為了搞好書法藝術的創新,書家們必須重視繼承。書法藝術,作為中華文化傳承的載體和筋骨,積淀極為豐富,參與這種藝術創造的人數之多,非其它任何藝術所能比。面對如此紛繁、多種多樣的書法藝術,十分需要進一步深入挖掘,要按照藝術的準則、美學的要求,去其糟粕,取其精華,不能什么都繼承下來。資料的整理是必要的,但分析研究必須跟上來。例如,草書中,一個字就有幾十種寫法,中國福字、壽字都有上千種寫法,這到底是好事還是壞事,應該討論和分析。字是文化的符號,如果一個字的寫法搞到幾十種上百種,甚至上千種,那這個符號還有什么價值。因此,必須趁此盛世,進行梳理,該弘揚的要弘揚,該揚棄的要揚棄。如果不是秦朝李斯對文字亂象進行舍棄,進行文字統一,我們豈能有后來東方帝國的興起。所以繼承本身就包括揚棄,這方面的工作我們是做的遠遠不夠的。尤其作為字典,一定要編纂出正規的版本,對過去遺留的一字多體,可允許千姿百態,但絕不能把當時作者因疏忽大意或粗枝大葉寫錯的東西也收入字典,這不利于對書法藝術的繼承,也有害于書法藝術的發展。

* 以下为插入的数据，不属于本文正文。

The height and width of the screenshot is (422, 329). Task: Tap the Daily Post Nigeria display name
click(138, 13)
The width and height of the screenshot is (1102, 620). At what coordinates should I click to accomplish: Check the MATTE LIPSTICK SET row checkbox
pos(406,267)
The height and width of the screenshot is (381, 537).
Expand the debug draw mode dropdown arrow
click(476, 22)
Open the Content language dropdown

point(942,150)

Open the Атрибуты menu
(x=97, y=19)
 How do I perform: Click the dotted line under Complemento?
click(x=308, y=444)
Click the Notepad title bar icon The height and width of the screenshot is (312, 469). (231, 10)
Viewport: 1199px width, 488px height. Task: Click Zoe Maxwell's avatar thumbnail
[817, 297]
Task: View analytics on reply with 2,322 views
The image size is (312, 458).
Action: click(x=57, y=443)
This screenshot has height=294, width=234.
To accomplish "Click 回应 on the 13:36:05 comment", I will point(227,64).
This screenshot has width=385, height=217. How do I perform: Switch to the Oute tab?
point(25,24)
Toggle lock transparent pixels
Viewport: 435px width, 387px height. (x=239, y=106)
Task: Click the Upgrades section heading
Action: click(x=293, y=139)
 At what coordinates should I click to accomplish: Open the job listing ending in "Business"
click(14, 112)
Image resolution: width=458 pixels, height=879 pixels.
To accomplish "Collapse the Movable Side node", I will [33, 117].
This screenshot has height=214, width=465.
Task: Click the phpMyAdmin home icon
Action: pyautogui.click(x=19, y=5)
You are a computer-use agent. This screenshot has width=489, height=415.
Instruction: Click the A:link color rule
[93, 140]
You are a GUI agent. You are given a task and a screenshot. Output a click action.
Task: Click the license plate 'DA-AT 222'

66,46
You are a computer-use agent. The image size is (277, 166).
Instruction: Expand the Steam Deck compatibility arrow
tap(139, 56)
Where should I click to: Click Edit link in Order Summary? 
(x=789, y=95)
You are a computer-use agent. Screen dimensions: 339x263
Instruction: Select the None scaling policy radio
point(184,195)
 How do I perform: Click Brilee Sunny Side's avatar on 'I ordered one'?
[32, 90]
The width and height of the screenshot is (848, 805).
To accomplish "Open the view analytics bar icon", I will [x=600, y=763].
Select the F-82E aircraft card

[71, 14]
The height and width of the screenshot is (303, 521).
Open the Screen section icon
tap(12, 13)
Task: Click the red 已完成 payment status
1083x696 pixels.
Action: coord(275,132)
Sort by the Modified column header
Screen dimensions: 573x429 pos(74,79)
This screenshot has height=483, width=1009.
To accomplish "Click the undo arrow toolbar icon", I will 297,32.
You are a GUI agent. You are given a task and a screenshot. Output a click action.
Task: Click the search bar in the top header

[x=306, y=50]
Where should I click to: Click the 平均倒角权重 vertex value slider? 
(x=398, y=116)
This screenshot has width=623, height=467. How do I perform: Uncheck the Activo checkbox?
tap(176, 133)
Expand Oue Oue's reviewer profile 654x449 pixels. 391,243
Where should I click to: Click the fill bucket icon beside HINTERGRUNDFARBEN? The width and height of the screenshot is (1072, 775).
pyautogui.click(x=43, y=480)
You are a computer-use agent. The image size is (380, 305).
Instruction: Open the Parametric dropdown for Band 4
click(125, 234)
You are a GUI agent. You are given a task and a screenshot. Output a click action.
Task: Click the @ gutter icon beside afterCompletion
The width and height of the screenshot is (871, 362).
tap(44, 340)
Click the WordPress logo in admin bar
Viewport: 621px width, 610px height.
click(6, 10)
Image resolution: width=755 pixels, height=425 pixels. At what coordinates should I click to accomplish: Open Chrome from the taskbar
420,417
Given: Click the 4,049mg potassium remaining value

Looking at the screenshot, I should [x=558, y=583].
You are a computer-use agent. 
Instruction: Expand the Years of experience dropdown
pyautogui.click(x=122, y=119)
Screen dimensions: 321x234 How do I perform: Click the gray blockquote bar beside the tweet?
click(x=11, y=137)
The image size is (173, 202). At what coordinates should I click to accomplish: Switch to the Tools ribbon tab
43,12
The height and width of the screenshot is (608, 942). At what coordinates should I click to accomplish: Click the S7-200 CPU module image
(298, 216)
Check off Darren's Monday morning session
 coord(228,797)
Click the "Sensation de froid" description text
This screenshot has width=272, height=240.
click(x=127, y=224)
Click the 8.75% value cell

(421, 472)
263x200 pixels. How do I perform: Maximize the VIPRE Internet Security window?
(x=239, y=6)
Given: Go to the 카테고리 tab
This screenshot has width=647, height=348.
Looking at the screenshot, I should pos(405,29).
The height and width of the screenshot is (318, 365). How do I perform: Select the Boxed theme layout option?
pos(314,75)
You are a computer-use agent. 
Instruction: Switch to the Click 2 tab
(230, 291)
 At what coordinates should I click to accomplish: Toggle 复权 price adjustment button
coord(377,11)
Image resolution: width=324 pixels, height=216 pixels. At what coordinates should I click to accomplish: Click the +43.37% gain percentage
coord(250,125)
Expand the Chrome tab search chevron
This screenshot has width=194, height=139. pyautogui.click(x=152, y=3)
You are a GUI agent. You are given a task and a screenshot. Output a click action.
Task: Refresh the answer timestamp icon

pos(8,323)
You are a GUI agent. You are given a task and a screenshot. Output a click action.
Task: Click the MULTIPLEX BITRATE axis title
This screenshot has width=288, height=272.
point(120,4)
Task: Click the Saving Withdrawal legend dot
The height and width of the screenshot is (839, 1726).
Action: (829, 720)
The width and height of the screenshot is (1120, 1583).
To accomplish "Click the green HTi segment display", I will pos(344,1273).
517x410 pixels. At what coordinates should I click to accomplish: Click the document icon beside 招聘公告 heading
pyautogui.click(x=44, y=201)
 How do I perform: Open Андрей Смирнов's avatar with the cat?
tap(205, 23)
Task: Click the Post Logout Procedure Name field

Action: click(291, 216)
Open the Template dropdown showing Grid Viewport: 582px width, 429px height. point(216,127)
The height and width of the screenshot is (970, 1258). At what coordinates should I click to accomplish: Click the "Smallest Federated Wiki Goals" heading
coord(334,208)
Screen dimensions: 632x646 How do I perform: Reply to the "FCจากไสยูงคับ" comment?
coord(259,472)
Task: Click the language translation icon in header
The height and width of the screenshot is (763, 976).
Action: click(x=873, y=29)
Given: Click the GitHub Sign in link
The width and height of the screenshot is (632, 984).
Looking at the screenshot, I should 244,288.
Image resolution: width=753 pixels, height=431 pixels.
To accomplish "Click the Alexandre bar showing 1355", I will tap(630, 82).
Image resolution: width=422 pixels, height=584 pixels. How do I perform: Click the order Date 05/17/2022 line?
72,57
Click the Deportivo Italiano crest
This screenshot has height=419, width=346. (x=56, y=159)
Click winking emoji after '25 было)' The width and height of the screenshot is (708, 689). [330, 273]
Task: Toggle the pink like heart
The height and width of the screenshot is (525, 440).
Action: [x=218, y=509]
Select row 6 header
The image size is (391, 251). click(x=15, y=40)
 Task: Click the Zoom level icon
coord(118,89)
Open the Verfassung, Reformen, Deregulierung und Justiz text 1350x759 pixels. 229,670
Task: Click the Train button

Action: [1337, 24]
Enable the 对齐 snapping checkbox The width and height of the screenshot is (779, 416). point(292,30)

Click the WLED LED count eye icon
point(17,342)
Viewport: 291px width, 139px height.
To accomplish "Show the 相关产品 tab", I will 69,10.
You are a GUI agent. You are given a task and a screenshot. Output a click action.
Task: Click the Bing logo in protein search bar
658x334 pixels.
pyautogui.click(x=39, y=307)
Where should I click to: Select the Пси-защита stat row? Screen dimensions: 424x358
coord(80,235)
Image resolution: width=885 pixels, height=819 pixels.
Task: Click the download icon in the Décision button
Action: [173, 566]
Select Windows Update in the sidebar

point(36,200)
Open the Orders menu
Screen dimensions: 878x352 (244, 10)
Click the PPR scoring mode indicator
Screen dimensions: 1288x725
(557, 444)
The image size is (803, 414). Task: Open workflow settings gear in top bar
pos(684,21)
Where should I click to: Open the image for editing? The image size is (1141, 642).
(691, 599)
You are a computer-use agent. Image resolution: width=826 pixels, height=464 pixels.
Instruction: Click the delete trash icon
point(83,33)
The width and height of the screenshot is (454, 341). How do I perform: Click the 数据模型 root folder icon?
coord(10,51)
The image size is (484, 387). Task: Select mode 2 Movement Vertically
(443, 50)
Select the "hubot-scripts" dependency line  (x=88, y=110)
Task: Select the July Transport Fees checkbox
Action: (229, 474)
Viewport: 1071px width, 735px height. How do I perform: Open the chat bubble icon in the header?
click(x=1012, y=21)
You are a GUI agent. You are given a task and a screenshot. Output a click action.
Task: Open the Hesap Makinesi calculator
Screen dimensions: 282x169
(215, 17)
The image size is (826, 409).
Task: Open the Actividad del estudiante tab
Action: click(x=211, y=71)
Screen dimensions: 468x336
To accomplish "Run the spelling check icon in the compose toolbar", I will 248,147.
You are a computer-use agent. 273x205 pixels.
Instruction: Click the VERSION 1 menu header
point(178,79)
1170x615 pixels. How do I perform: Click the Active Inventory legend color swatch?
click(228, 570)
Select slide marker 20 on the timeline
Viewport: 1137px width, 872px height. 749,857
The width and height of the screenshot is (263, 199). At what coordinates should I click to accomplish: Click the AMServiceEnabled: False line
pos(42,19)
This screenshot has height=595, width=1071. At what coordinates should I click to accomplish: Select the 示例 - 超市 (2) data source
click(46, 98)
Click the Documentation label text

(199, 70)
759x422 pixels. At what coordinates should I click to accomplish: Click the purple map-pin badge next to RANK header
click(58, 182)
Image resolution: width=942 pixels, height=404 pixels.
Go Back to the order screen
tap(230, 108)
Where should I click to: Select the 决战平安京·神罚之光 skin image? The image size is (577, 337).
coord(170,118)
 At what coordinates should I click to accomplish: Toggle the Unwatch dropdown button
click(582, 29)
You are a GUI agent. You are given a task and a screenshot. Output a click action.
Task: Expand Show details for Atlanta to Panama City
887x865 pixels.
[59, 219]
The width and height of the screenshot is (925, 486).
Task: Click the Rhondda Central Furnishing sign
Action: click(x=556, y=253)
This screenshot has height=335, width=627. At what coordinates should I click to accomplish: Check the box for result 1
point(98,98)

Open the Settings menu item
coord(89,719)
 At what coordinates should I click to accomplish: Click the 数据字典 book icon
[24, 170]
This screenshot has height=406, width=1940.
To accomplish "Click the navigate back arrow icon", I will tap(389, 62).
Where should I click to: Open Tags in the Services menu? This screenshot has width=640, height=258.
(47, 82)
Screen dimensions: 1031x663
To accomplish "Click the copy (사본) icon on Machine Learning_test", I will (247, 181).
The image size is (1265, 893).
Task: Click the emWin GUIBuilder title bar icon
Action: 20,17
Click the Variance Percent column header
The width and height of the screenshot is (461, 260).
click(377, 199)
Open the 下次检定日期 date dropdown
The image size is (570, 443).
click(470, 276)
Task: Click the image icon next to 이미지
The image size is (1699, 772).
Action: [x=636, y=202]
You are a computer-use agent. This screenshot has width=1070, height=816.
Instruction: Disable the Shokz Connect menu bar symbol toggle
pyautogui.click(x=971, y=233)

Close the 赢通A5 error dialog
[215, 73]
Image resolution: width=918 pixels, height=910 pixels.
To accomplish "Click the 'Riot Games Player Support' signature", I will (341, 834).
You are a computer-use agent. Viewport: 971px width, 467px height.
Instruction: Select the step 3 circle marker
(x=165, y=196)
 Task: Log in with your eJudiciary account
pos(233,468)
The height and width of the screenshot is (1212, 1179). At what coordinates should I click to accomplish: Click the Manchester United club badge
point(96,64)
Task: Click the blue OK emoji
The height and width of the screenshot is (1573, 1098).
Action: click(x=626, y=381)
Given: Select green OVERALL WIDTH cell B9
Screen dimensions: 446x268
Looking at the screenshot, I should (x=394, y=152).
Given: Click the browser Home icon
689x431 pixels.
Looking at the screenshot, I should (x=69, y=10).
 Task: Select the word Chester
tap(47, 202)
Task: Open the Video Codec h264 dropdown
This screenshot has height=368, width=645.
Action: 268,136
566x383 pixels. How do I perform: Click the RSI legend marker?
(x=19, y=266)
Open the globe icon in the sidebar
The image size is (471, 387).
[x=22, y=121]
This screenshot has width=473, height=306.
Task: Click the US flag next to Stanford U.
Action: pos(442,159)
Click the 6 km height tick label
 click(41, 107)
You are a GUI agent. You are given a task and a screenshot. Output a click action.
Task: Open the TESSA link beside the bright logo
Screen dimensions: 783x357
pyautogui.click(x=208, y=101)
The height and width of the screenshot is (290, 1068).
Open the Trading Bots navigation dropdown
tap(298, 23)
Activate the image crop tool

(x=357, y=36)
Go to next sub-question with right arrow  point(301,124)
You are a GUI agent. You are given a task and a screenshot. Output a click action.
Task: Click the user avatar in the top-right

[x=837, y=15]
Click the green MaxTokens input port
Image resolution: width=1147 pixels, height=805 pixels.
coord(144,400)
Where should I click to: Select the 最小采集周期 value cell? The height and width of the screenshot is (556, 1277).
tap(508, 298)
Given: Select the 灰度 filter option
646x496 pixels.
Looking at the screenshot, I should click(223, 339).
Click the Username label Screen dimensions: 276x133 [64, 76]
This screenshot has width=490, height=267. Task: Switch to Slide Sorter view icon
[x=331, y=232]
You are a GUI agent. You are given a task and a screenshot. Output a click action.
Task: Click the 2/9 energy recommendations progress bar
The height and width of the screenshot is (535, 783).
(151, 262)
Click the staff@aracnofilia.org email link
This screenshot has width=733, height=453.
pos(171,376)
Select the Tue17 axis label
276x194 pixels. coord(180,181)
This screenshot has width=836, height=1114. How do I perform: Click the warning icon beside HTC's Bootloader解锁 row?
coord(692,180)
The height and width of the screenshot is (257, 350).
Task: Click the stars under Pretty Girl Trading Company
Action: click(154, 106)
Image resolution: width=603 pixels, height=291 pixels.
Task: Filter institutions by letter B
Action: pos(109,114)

現在的書法創新出現了一種不好的傾向,這種傾向之所以不好,一是否定了漢字的適用性,認為今天的書法應該與適用完全脫鉤。其實這是與實際不符的。藝術要為人民大眾服務,書法也要為傳播先進文化藝術服務,怎么能說它完全與適用脫鉤了呢?二是否定了書法要讓廣大群眾喜愛,這種不好傾向認為某些流派的書法、群眾不喜歡、不接受,是因為群眾的欣賞能力沒有上水平,提出要引導群眾,改變群眾,這都是肯定不對的。
政治局委員、國務院副總理馬凱同志在《全國文史研究館館員的書畫藝術文選》序言中指出,一位中央領導同志曾問到“是不是字寫得潦草怪異別人不認識,才是書法家?”馬凱同志還說,現在有的書法家,將作品送了人,別人問其某個字是什么字時,這個書家不僅認不出,而且還反問對方“你當時為什么不問我”。馬凱同志還指出“如果我們的書畫作品走到了這一步,別人看不懂了,沒有了受眾,生命也快終結了。”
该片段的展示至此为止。